LLMs have a limited input they can generate and output. In retrieval augmented generation (RAG) applications, a set of documents is first retrieved and added to the input alongside an instruction, thus creating the prompt. This is referred to as in-context learning. We can draw an analogy with computer architectures here: the LLM is the CPU, the context is the RAM, and the full document library is the hard disk.
The context length (RAM) is consistently expanding. In my early encounters with Recurrent Neural Networks (RNNs), we could make reliable predictions with input lengths of about 20 words. However, issues such as vanishing gradients lead to NANs (not bread). Nowadays, we have LLMs with a context of up to 200K tokens. Note that tokenization has also evolved over time, transitioning from words to tokens.
Chunking, a technique used to divide a document into multiple parts to fit within the context, has played a pivotal role in handling these larger contexts. With a context size of 200K tokens, we can process up to 330 pages, within a single chunk for prediction.
Initially, when I began working with LLMs, chunking posed a substantial challenge. However, as the context length expanded, this problem gradually receded into the background.
Or did it?
It turns out that processing vast quantities of text introduces latency to the entire system. Consequently, chunking remains a relevant strategy for developing high-performance applications.

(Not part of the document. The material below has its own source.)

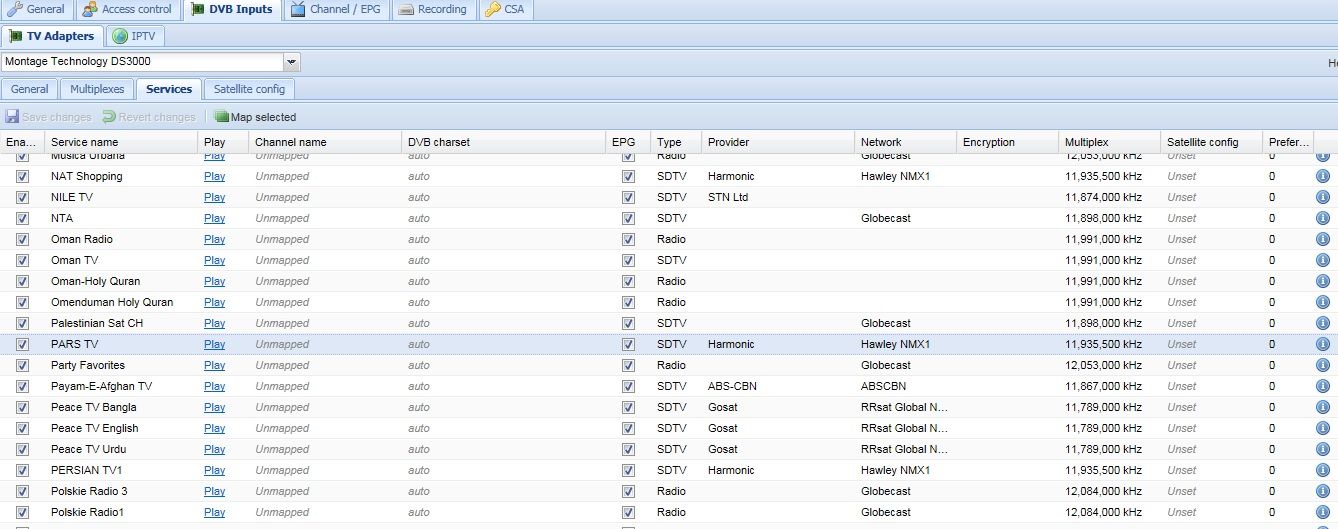Click info icon for Polskie Radio1 row
Image resolution: width=1338 pixels, height=529 pixels.
click(x=1322, y=512)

From personal experience, the choice of chunking technique depends on the user’s or system’s intent. For example, when summarising a document, it’s necessary to consider all the chunks. Conversely, when seeking specific answers to questions, we only need to select the most relevant chunks. Now, let’s look into a few chunking techniques I’ve used so far.
Static Chunking
One straightforward method of chunking involves aligning the chunk size with the LLM context length. It’s important to note that if a chunk is combined with an instruction in a prompt, the chunk’s length should be smaller than the context length minus the instruction length.

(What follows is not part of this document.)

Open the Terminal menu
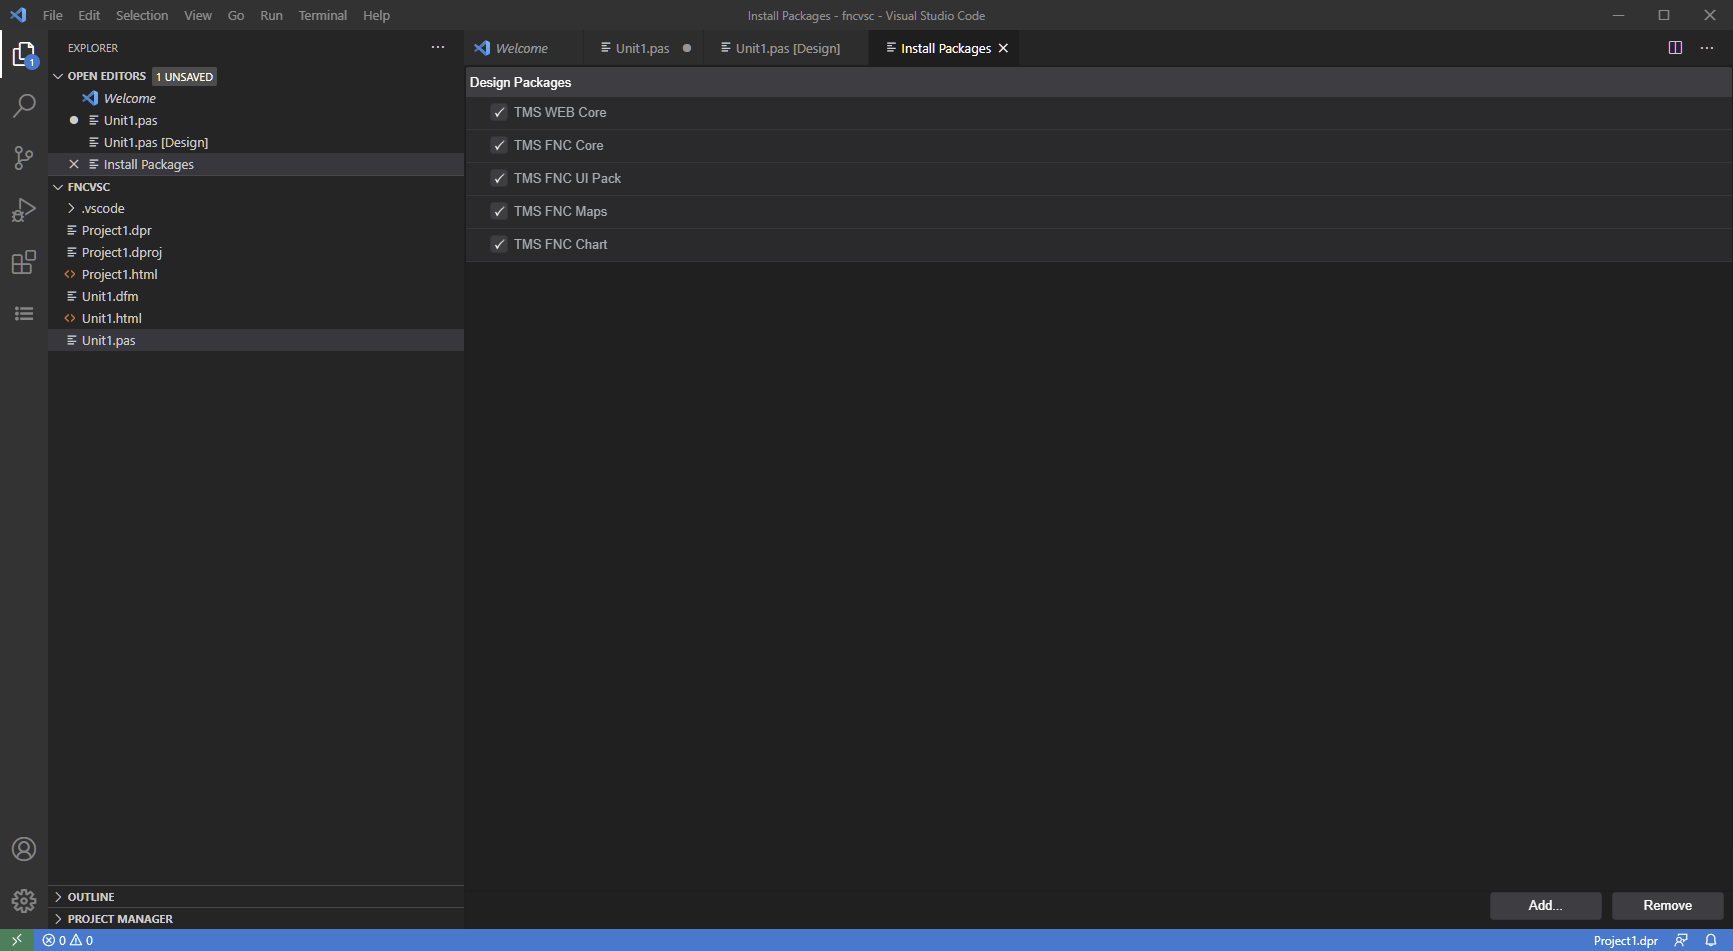[322, 15]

For instance, if the context length is 200 tokens and the instruction spans 20 tokens, the chunk’s length should be set at 180 tokens.
In practice, I haven’t found many use cases where this method performs exceptionally well. It appears to be most suitable for agentic systems where the agent is aware that a document is segmented into multiple chunks, relaying the decision to retrieve chunks to the agent.

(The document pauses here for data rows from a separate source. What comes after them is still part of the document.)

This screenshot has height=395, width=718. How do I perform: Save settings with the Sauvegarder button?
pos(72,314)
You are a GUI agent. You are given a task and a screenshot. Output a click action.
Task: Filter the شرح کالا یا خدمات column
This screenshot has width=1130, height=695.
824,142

Dynamic Chunking Based On Traditional IR
This method involves chunking a document based on a predefined condition. In my experience, the most effective approach has been to view chunking as an information retrieval (IR) problem. We can treat a document as a dataset in which each sentence serves as an item. Given a query, we retrieve a list of ranked fragments, with fragment boundaries coinciding with common sentence delimiters. Each fragment essentially becomes a chunk. This can be effortlessly achieved using ElasticSearch (ES) and BM25, ES’s default ranker.
By approaching chunking as an IR problem, we can also leverage IR techniques like stemming, lemmatisation, synonymy, query expansion, and more.
This represents a straightforward, efficient, and productive dynamic chunking technique. Unlike approaches involving embedding extraction, artificial neural networks (ANN), or neural IR, this method is less resource-intensive to implement. Furthermore, it avoids the pitfalls of Out of Distribution (OOD) shifts.
Dynamic Chunking Based On Neural IR (Embeddings)
Similar to the previous method, this approach involves converting a document into sentence embeddings. We then retrieve relevant chunks based on the similarity between the query and sentence embeddings. While this method is more computationally demanding, it can yield more accurate results, particularly when the embeddings align closely with the application domain. Most modern databases offer support for vector indexing and search.
Dynamic Chunking Based On Neural IR (ColBERT)
Many vector-based search systems necessitate pooling the query and documents into a single vector. However, such pooling operations tend to discard valuable signals. ColBERT introduces a method that eschews pooling, thereby preserving the query and document embedding signals more effectively. Additionally, since there’s no need to segment documents into sentences, as in the previous method, we can automatically identify multi-sentence fragments, delimited by sentence boundaries, akin to the traditional IR approach.
However, it’s worth noting that this method comes with higher computational costs and requires the implementation of the ColBERT ranker within vector databases, which not all have it out of the box. Additionally, it is not immune to OOD data shifts.
Summary
While the context length keeps growing, it still makes sense to do chunking to reduce latency.
There are many static and dynamic ways to do chunking. The best one will always depend on the end application.